***** Dataset records *****

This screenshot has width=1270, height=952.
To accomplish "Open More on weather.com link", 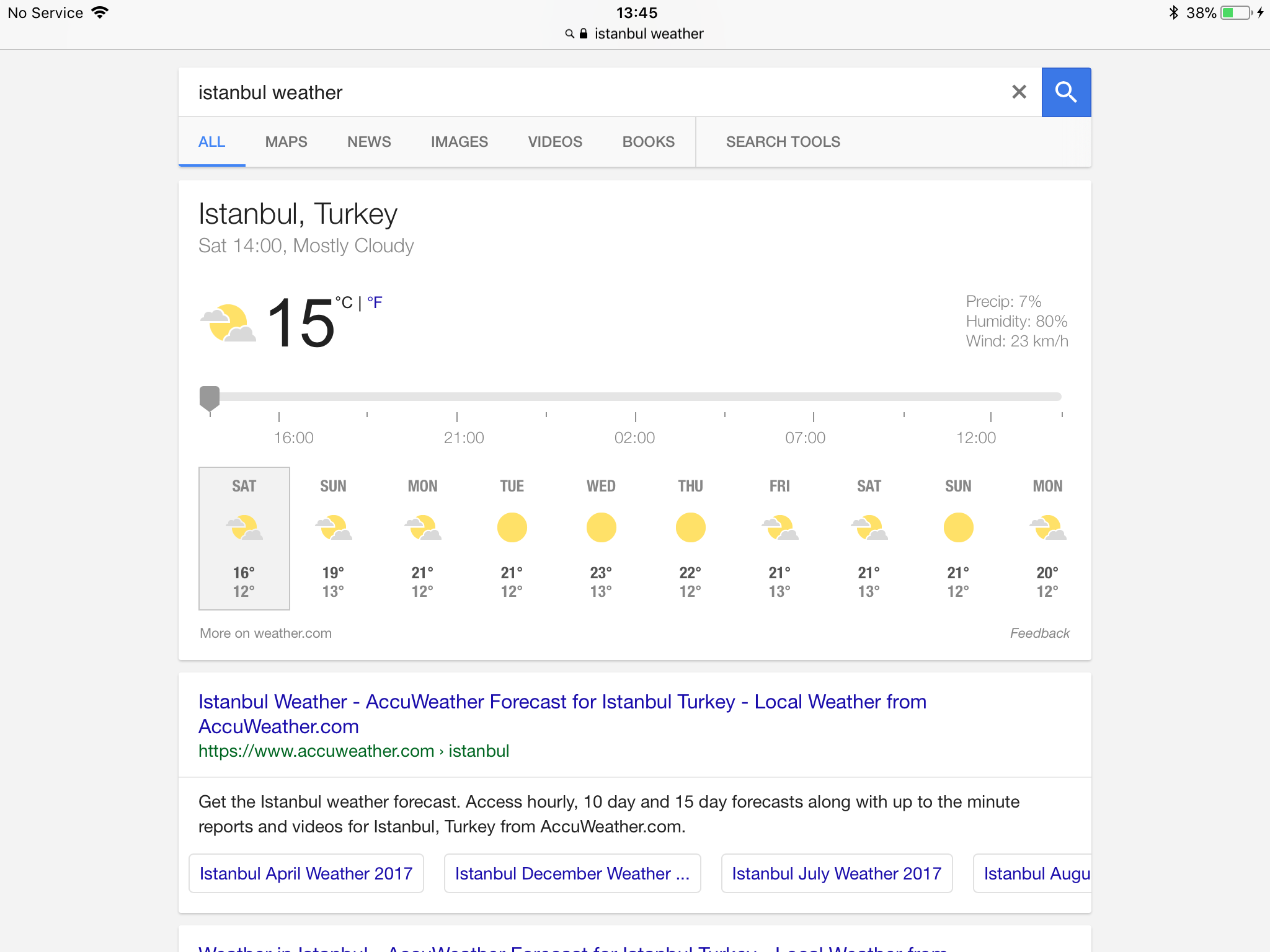I will 265,633.
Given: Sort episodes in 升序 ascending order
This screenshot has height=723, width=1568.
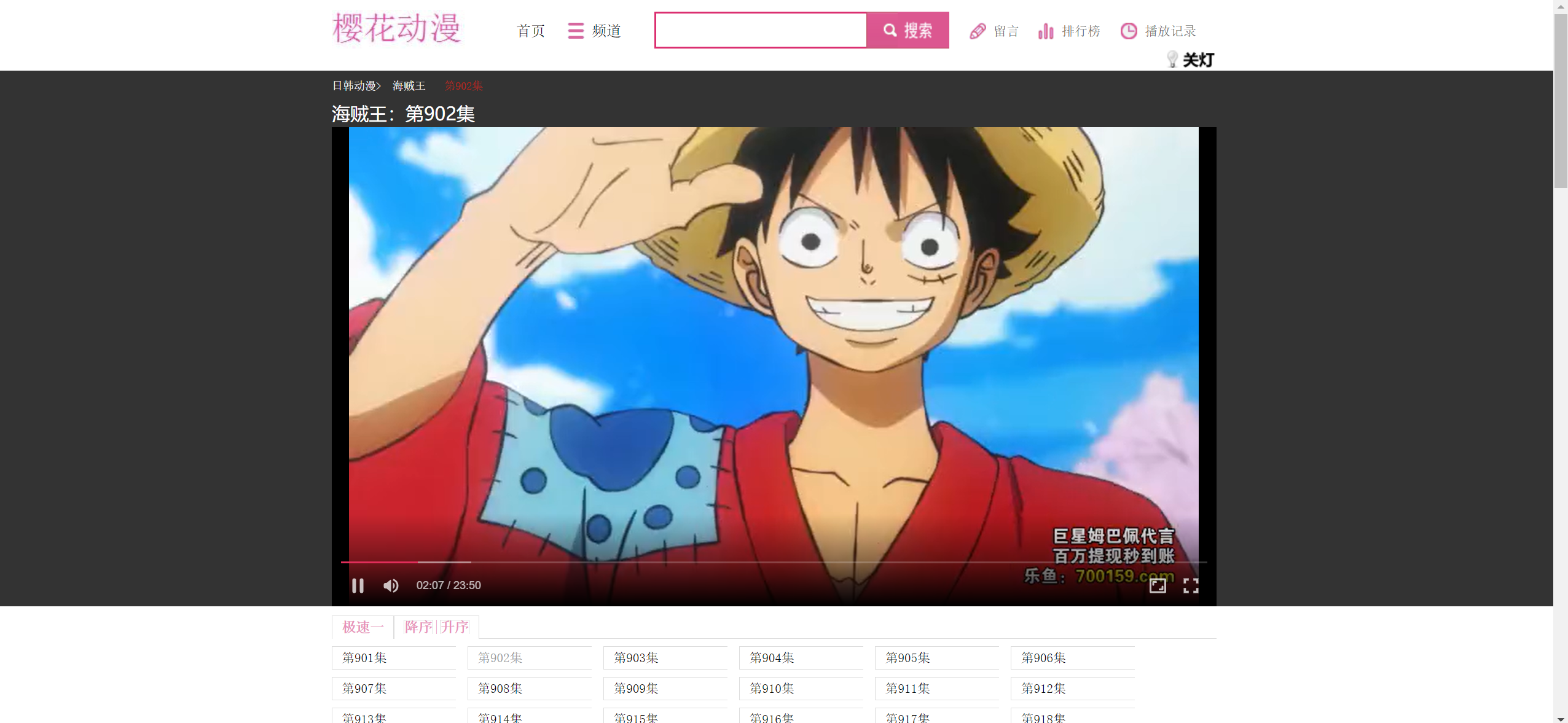Looking at the screenshot, I should pyautogui.click(x=455, y=627).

*****

*Your instructions*: Begin with the line containing "Given: Sort episodes in 升序 ascending order", stop at the last line of the records above, and copy every line in between exactly, both ends included, with no pictures.

*Solved problem*:
Given: Sort episodes in 升序 ascending order
This screenshot has height=723, width=1568.
Looking at the screenshot, I should pyautogui.click(x=455, y=627).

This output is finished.